Project abstract
X-ray crystallography and cryoEM single particle reconstruction (cryoEM SPR) generate uniquely detailed
structural information that is used to: (1) understand cellular processes at the molecular level, (2) explain and
validate results obtain by other biochemical, biophysical and cell biology methods, and also (3) guide drug design
studies. All these applications are highly relevant to the NIH mission. The proposal aims to advance data analysis
methods for X-ray and cryoEM diffraction and cryoEM SPR so that reliable and informative structural models
can be obtained from micro- and nanocrystals with both techniques as well as from single molecules (particles)
with electron microscopy.
The PI aims to expand X-ray crystallography and cryoEM SPR methods to new areas by highly hierarchical
application of data mining and dimensionality reduction methods. The data richness generated by recent
changes in hardware enables deep exploration of much more elaborate, non-random start algorithms that have
better convergence than the random start methods that are frequently used in computational approaches.

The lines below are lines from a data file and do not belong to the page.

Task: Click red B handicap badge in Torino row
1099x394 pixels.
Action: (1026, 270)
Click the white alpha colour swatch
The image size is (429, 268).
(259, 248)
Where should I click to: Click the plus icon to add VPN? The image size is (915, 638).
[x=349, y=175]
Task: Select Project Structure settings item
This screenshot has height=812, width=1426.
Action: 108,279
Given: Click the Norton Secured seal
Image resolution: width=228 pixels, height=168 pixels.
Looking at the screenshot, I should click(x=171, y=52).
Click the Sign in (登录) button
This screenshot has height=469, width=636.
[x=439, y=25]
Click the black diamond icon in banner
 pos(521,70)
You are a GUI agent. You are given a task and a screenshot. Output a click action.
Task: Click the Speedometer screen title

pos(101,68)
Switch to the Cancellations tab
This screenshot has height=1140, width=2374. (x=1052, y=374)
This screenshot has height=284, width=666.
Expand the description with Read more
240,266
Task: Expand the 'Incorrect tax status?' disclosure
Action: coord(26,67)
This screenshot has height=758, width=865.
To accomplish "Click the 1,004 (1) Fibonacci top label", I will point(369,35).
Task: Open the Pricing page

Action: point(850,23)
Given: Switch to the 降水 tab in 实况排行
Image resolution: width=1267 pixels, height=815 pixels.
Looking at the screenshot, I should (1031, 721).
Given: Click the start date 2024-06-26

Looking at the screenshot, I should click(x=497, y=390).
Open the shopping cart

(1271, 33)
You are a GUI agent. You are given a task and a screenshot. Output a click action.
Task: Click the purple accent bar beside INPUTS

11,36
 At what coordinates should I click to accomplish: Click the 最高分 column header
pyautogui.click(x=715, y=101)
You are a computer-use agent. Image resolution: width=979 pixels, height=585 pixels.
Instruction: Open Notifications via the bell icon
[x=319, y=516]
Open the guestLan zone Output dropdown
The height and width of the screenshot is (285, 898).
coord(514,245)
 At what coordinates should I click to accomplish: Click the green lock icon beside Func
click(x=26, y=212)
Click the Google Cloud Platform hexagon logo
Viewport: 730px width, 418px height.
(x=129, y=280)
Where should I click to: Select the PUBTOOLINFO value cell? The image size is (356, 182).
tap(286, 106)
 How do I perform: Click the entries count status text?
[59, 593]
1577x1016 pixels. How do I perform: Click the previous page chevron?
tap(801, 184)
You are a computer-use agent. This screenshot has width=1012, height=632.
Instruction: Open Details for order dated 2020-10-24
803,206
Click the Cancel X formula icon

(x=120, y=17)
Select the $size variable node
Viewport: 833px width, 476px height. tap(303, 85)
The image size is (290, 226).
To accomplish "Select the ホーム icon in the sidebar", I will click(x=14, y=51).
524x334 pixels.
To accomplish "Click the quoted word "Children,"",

In diffraction methods, one frequently needs to combine data from multiple crystals for successful structure
solution. However, optimal averaging should only consider data that represent the same structural source of
diffraction patterns, so there is a fundamental need to segregate individual samples into distinct groups that are
internally isomorphous. In traditional approaches, complex non-isomorphism patterns result in combinatorial
complexity of data analysis in the presence of incompleteness and low signal-to-noise for individually contributing
datasets. The PI will develop methods addressing this long-standing unsolved problem, with the methods having
potential to also advance the analysis of biologically relevant structural variability that manifests as non-
isomorphism in experimental date. In cryoEM diffraction, data analysis does not yet produce reliable structural
results consistently, de novo structure solution is limited to a small number of projects where direct methods can
be used, and for small molecules, determination of absolute configuration remains a challenge. The PI will
develop and implement experimental and computational solutions to advance modeling of systematic effects
encountered in electron diffraction and to expand phasing approaches in electron crystallography to address
these outstanding problems. The PI will also work on developing estimators of bias magnitude and debiasing
procedures to expand cryoEM SPR so that much smaller particles can be modelled reliably. Finally, the PI will
develop approaches relying on comparative genomics so that structural models can be built and validated at
very low resolution that are currently outside of the reach for molecular interpretation. All research will rely on
the strong expertise of the PI in selected areas.